┌──

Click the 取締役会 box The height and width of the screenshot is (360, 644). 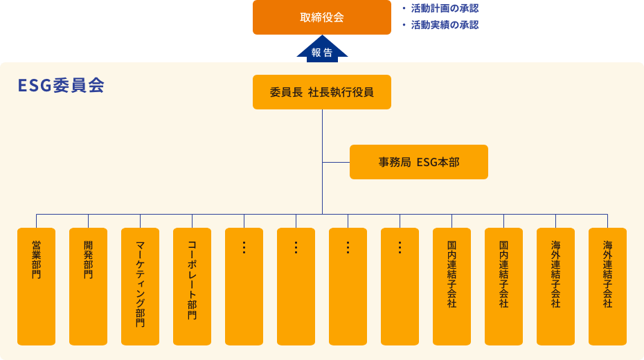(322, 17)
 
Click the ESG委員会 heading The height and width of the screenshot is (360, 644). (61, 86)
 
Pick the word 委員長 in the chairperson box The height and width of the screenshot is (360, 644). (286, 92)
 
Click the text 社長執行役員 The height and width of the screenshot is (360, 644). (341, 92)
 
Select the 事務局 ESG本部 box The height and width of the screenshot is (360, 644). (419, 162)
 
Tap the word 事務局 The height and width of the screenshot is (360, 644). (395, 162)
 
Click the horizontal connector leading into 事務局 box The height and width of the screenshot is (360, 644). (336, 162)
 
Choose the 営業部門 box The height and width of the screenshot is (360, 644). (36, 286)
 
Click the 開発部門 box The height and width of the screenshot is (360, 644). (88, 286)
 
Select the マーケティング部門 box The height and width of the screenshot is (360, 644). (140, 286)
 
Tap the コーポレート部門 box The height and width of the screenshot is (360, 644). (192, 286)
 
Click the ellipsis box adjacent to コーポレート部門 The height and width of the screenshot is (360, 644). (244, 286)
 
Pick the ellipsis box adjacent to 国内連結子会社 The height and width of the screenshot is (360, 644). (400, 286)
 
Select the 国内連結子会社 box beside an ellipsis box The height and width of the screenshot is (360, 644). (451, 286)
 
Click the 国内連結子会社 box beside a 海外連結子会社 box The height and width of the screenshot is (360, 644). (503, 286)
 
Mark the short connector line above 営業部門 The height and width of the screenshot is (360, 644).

└──

### [Short problem]
Rewrite the stretch of the listing from the line containing "Click the ellipsis" through the end, changing every "adjacent to" to "next to" and leaving everything else as it is.

### [Task output]
Click the ellipsis box next to コーポレート部門 The height and width of the screenshot is (360, 644). (244, 286)
 
Pick the ellipsis box next to 国内連結子会社 The height and width of the screenshot is (360, 644). (400, 286)
 
Select the 国内連結子会社 box beside an ellipsis box The height and width of the screenshot is (360, 644). (451, 286)
 
Click the 国内連結子会社 box beside a 海外連結子会社 box The height and width of the screenshot is (360, 644). (503, 286)
 
Mark the short connector line above 営業部門 The height and width of the screenshot is (360, 644).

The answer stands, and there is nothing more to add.